“Well, then, dearest,” said he sweetly, “we have nothing to reproach ourselves with.” Then he knit his brow gloomily. “It is worse than I thought. It seems even one's country patients go to another doctor when they visit London. It is hard. It is hard.”
Rosa leaned her head on his shoulder, and curled round him, as one she would shield against the world's injustice; but she said nothing; she was a little frightened at his eye that lowered, and his noble frame that trembled a little, with ire suppressed.
Two days after this, a brougham drove up to the door, and a tallish, fattish, pasty-faced man got out, and inquired for Dr. Staines.
He was shown into the dining-room, and told Jane he had come to consult the doctor.
Rosa had peeped over the stairs, all curiosity; she glided noiselessly down, and with love's swift foot got into the yard before Jane. “He is come! he is come! Kiss me.”

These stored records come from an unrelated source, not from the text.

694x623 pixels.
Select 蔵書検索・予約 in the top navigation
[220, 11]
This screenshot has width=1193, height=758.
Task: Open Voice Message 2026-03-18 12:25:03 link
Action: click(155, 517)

Dr. Staines kissed her first, and then asked who was come.
“Oh, nobody of any consequence. ONLY the first patient. Kiss me again.”
Dr. Staines kissed her again, and then was for going to the first patient.
“No,” said she; “not yet. I met a doctor's wife at Dr. Mayne's, and she told me things. You must always keep them waiting; or else they think nothing of you. Such a funny woman! 'Treat 'em like dogs, my dear,' she said. But I told her they wouldn't come to be treated like dogs or any other animal.”
“You had better have kept that to yourself, I think.”